Alcune impressioni istantanee seguendo il dibattito di "In onda".
La prima cosa che mi viene in testa è che non c'è mai nessuno che faccia ammenda delle sciocchezze che ha sostenuto in un perido precedente della propria vita. Dunque, c'hanno rotto ole scatole per anno che se volevamo fare lavorare bene le imprese, bisognava rendere il mercato del lavoro flessibile. Tale flessibilità allora veniva presentata come la possibilità di prevedre figure lavorative diversificate. ASccanto al lavoratore a tempo indeterminato, era necessario prevedere differenti tipologie di lavoratore a tempo deteminato. La cosa veniva presentata come l'offerta di molteplici possibilità di figura lavorativa, tra cui l'impresa avrebbe potuto scegliere a suo piacimento.
Ora, di colpo, quelle stesse persone, senza spendere una parola che possa spiegare il proprio cambio di opinione, vengono a perorare la causa di una unificazione delle figure lavorative. In sostanza, togliamo qualche diritto a quelli più protetti e aggiungiamo qualche forma di protezione ai meno protetti, e così da ora in poi non ci saranno lavoratori di serie A e lavoratori di serie B.
Ma come, eravate così preoccupati di garantire la scelta alle aziende, ed adesso invece prevale l'unificazione delle figure. Ma scusate, allora basta dire che avete sbagliato a prevedere figure precarie e torniamo alla legislazione ante senza tate discussioni, questa e solo questa potrebbe essere una conclusione degna di qualcuno che ripensa a suoi prexcedenti errori.
Altri non sembrano d'accordo su queste innovazioni, ma continuano a battere sulla ripresa, sulla famosa, ma io direi famigerata, crescita del PIL. E visto che su questa crescita tutti appaiono d'accordo, allora tutta la discussione verte sulla competitività. Per avere più occupazione, dobbiamo avere più produzione, ma per avere più produzione, dobbiamo vincere la concorrenza. Ora, dico io, ma in questi ultimi decenni, cos'altro abbiamo fatto? Con che coraggio vengono ancora a propinarci la solita lezioncina di seconda mano di ricette liberiste, dopo i palesi fallimenti di questa linea di politica economica? La più penosa è la vedova di Padoa Schioppa, che non fa altro che ripetere come un pappagallo le solite menate liberiste, senza evidentemente avere quel minimo di intelligenza richiesto per collocarsi nel contesto della crisi più profonda almeno degli ultimi ottanta anni. Oggi, se qualcuno sostiene ancora simili ricette, è un cialtrone conclamato che è lecito definire imbecille.
Ma, qualcuno potrebbe chiedere, c'è un'alternativa possibile?
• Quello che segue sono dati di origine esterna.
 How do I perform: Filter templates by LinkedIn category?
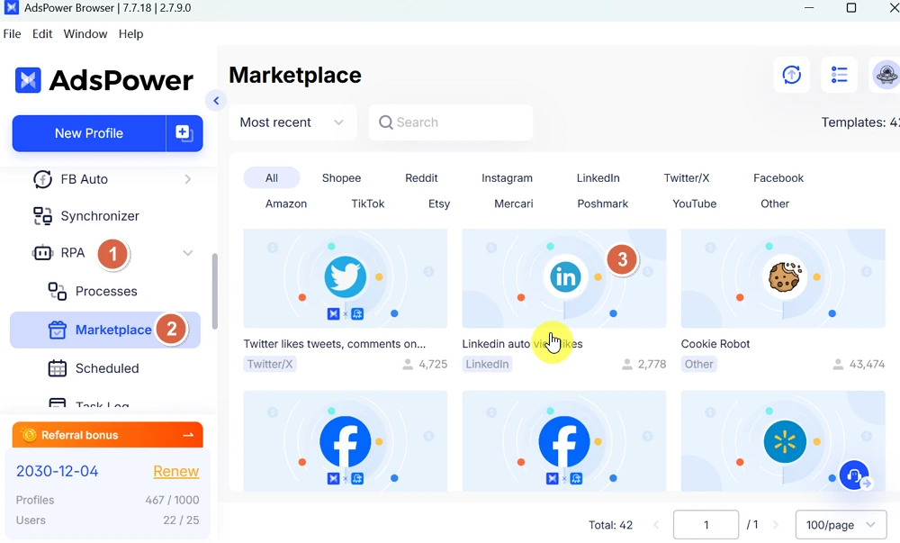[598, 178]
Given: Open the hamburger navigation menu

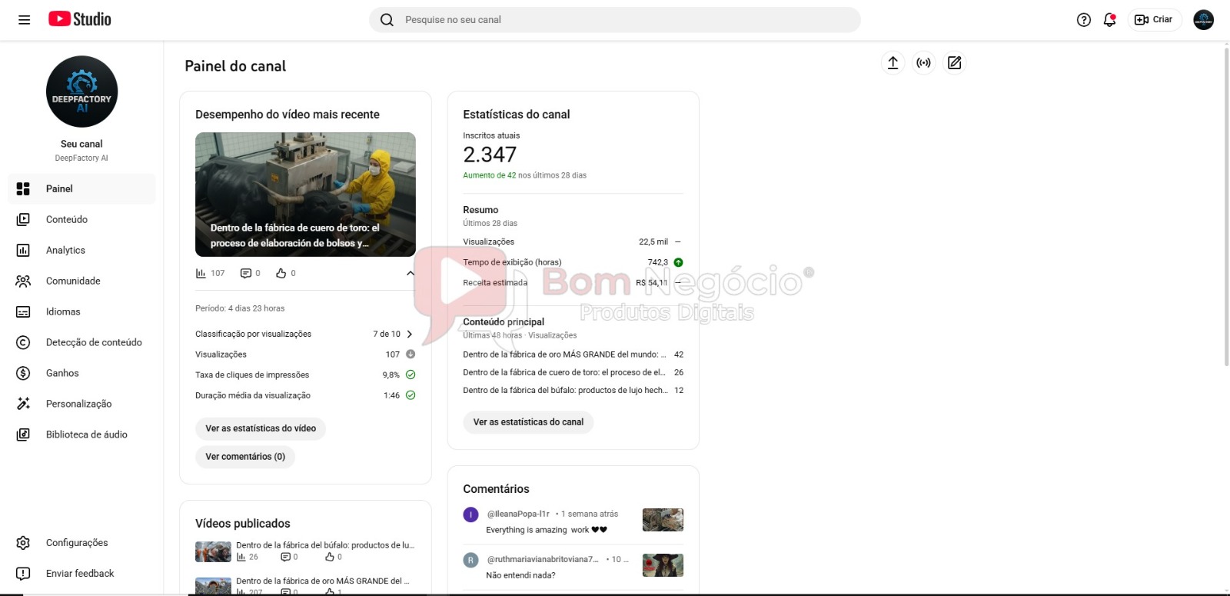Looking at the screenshot, I should coord(24,20).
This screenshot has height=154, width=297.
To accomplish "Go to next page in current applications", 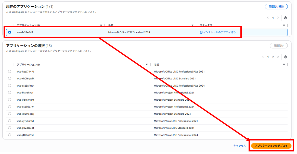I will (x=278, y=18).
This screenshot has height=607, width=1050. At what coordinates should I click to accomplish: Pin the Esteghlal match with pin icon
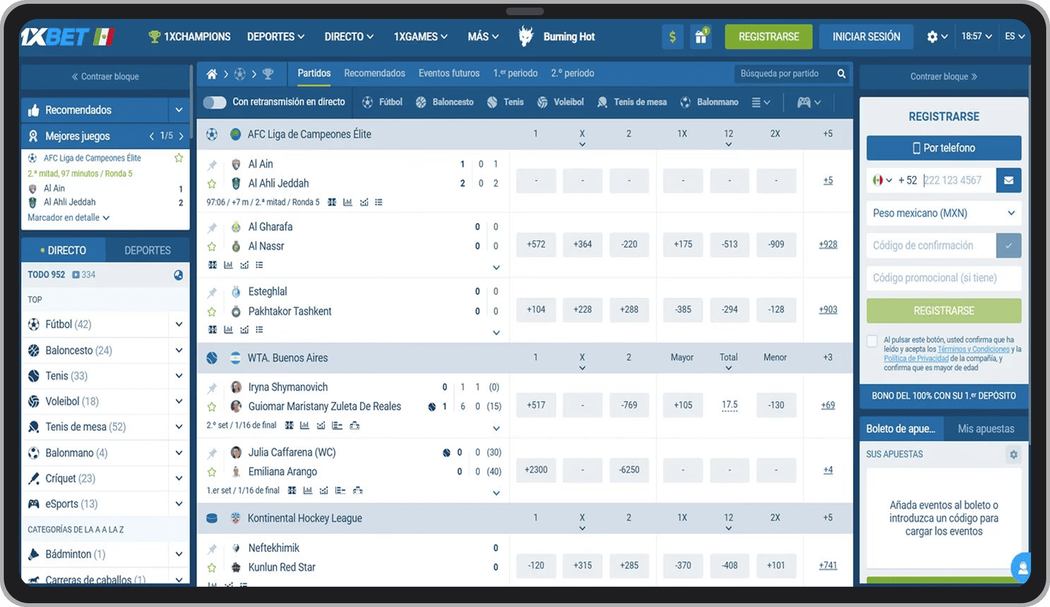coord(212,292)
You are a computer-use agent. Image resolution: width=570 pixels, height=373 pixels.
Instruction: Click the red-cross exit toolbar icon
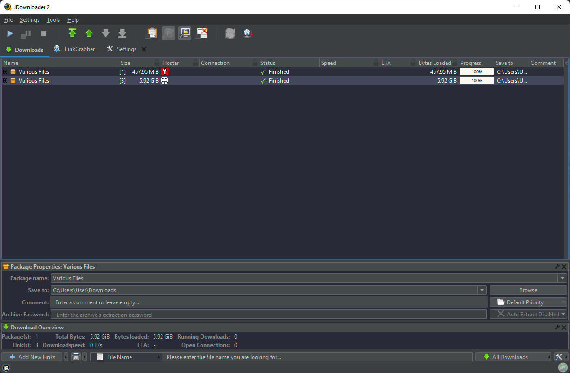(x=202, y=33)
Io dico di sì, l'alternativa è senz'altro possibile, è anzi a portata di mano, ed è rifiutare una volta per tutte il mito della crescita ininterrotta. e accettando questo, che non significa necessariamente decrescita (trovo qualcosa di inquietante in questa contrapposizione in qualche modo simmetrica alla logica capitalista), ma che dobbiamo soltanto uscire da questo criterio di scelta automatico su base quantitativa, ci sottraiamo a una logica globalistica che vede nel massimizzare la dimensione di mercato in cui far operare meccanismi di concorrenza.
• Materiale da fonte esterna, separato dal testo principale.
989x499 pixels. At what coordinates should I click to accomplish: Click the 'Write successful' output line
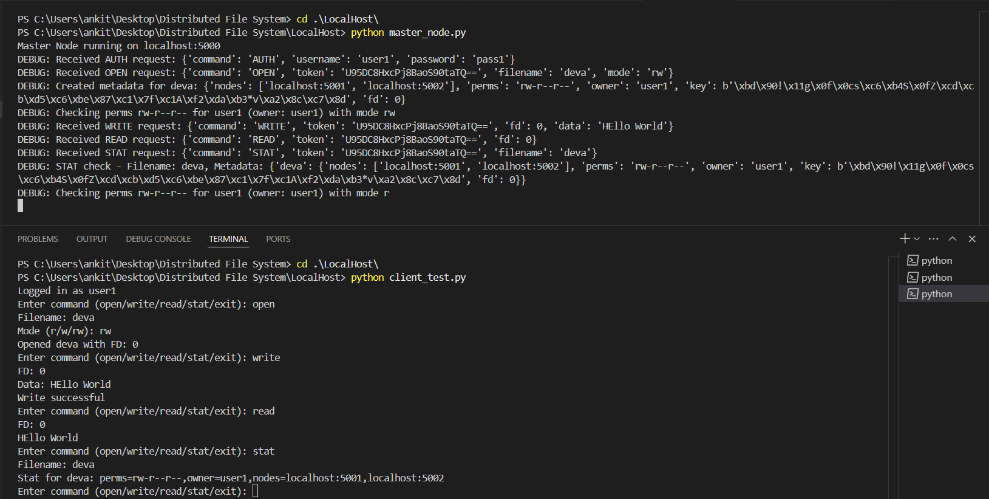point(61,397)
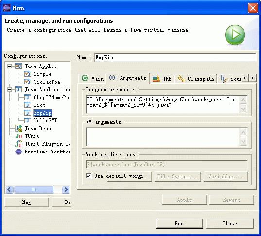Collapse the Java Applet tree node
The image size is (261, 236).
coord(10,67)
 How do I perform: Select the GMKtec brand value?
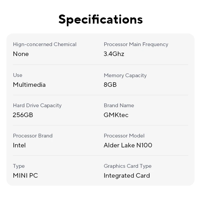click(x=116, y=115)
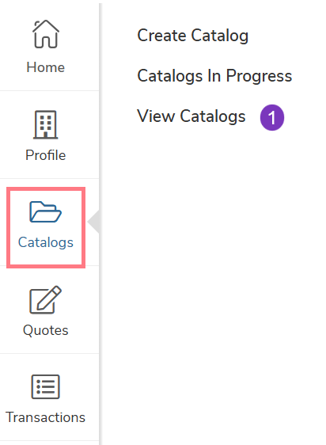The width and height of the screenshot is (326, 445).
Task: Click the blue Catalogs text label
Action: (46, 243)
Se davvero crediamo che anche l'economia vada in ultima istanza finalizzata all'uomo, e quindi alla piena occupazione, allora per valorizzare proprio il lavoro umano, dobbiamo lottare contro l'abbassamento dei prezzi, le cose devono costare abbastanza da rendere il lavoro umano sufficientemente remunerativo, senza che esso venga in conflitto con i progressi in termini di produttività dei miglioramenti tecnologici.
La conseguenza è che oggi predicare il ripristino della sovranità nazionale in campo economico con meccanismi inevitabilmente protezionistici, ben lungi dall'essere un atto retrivo, costituisce l'unico modo reale per mettere all'ordine del giorno dell'intero mondo il superamento della logica capitalista: nulla più del proprio esempio, del dimostrare nei fatti che io l'ho fatto e così lo possono fare utti gli stati, può fu8nzionare da detonatore per salvare l'umanità dalla catastrtofe ambientale.
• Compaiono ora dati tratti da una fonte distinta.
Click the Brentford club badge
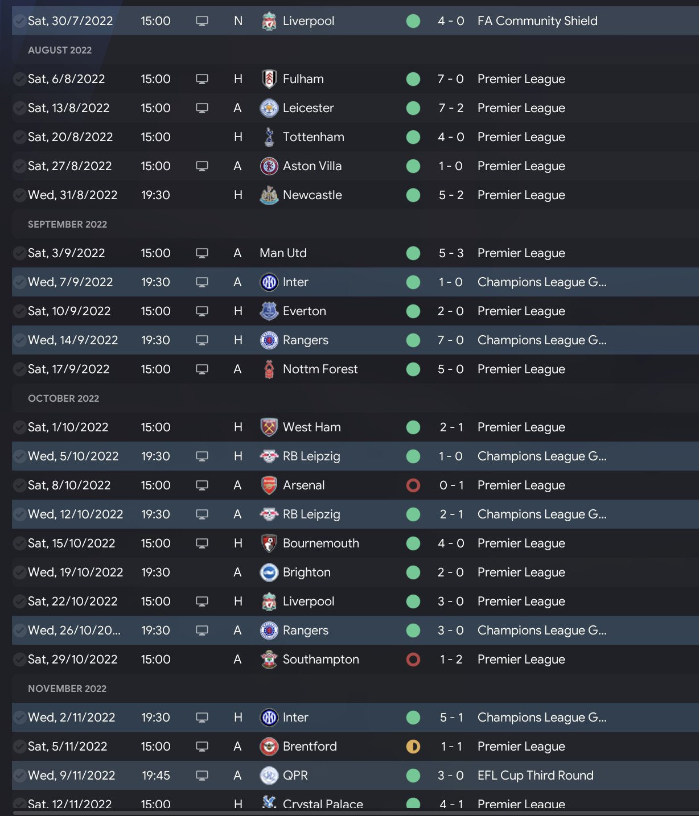The height and width of the screenshot is (816, 699). coord(269,747)
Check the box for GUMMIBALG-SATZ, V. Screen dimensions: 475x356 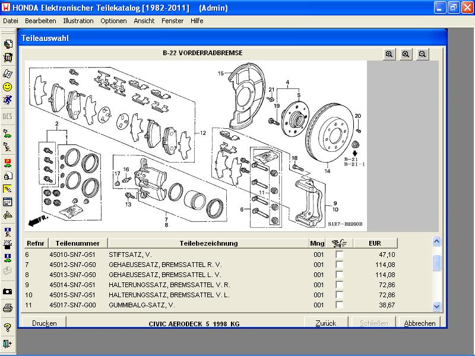pos(339,305)
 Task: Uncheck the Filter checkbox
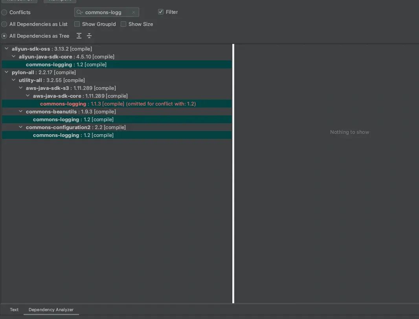(161, 12)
Un'ultima notazione la riservo al nostro premier, che continua a predicare che la salvezza dei paesi europei sta solo nell'Europa, che senza questa dimensione comune, nessun paese può pensare di uscirne bene, io vorrei appunto imporre un punto di vista sperimentale.
Anch'io sono convinto che sarebbe bene che l'europa uscisse dalla crisi con decisioni comuni, ma non tanto da chiudermi gli occhi e non vedere che al contrario domina una logica nazionale da furbetti, quella in sostanza di usare l'europa per favorire in realtà il proprio paese.
Come ho avuto modo di dire svariate volte ormai, trovo questo atteggiamento gravemente irresponsabile perchè finirà cominque col distruggere qualsiasi progetto di costruzione europea, ma avendo nel frattempo alimentato rancori robusti che potrebbero portare ad esiti tragici seppure oggi del tutto imprevedibili.
La verità, caro Monti, è che la Svezia, la Repubblica ceca e svariati altri paesi che hanno optato per una propria moneta nazionale, si trovano in una posizione assolutamente migliore di paesi come l'Italia che hanno invece optato per l'euro. Le ragioni sono ben note, e qui non c'è bisogno di ribadirle, tutte ragioni che potyrebebro essere rimosse se solo vi fosse la volontà politica di farlo. Purtroppo, questa volontà non c'è proprio per il prevalere di piccoli calcoli di bottega, ed allora si deve uscire dall'euro, affrontando tutte le gravi conseguenze che ne seguiranno, ma evitando almeno le ben più gravi conseguenze che già oggi si appalesano nel rimanere prigionieri di quest'esperimento già fallito.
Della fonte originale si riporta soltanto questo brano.